The Fastow sentencing memorandum

Fastow18.jpgAs Jamie Olis awaits his resentencing for working on a transaction for which he did not profit, Andrew Fastow’s lawyers (one of whom is Olis’ attorney — small world, isn’t it?) filed a sentencing memorandum earlier this week that claims that Fastow has “stepped up to take responsibility,” has expressed “full remorse” for his role in Enron’s demise and “is a changed man.” WaPo’s Carrie Johnson reports on the memorandum here and a copy of the Fastow sentencing memo can be downloaded here.
Before you become convinced that Fastow has turned his back on his evil ways and become a paragon of virtue, take a moment to review the following:

How Fastow served up his wife as a sacrifical lamb for his effective embezzlement of funds from Enron;
How Fastow used the NatWest Three to hide his embezzlement of funds from Enron and then turned on the bankers to save his skin;
How Fastow may have forged Richard Causey’s initials on the Global Galatic “agreement”;
Fastow’s bizarre testimony in the Lay-Skilling trial; and
Fastow’s involvement in ruining the careers of four innocent Merrill Lynch executives in order to lessen his prison sentence.

Changed man? Heck, it looks to me as if Fastow has manipulated the Enron Task Force in the same manner as he manipulated many of his colleagues at Enron.

3 thoughts on “The Fastow sentencing memorandum

  1. Tom or anyone, could you tell me, or remind me, if you’ve posted it before, what if any precendents there are for the prosecution’s naming 100+ co conspirators and Judge Lake’s refusal to grant limited immunity for defense witnesses?
    I’m of the view that had such testimony had been heard, Fastow would have been convincingly uncovered as a liar under oath, as would Dave Deleany, and Ken Rice.

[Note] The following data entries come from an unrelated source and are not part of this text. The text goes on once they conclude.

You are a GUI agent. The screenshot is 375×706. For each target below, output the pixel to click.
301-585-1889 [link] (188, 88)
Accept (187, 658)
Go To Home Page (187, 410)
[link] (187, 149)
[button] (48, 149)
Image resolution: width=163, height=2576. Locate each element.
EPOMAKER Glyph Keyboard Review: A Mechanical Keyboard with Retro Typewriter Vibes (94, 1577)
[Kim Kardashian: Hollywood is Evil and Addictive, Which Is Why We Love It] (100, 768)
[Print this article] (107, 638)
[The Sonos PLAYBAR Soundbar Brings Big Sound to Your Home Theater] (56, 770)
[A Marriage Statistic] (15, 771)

  2. Bruce, there is no precedent for the Task Force fingering over 100 co-conspirators in regard to the Lay-Skilling trial. In my view, that tactic chilled numerous witnesses with exculpatory testimony for Skilling and Lay and undermined the integrity of the trial.
    The issue was raised on numerous occasions by the Lay-Skilling defense team in regard to their prosecutorial misconduct motions, but it was addressed most squarely by Judge Lake here in regard to a motion by Lay-Skilling to grant immunity to several witnesses who had been fingered by the Task Force. Here is another post that bears on the issue as it relates to several of the Enron-related plea bargains.
    I expect that this troublng issue will be a key one on the Skilling appeal.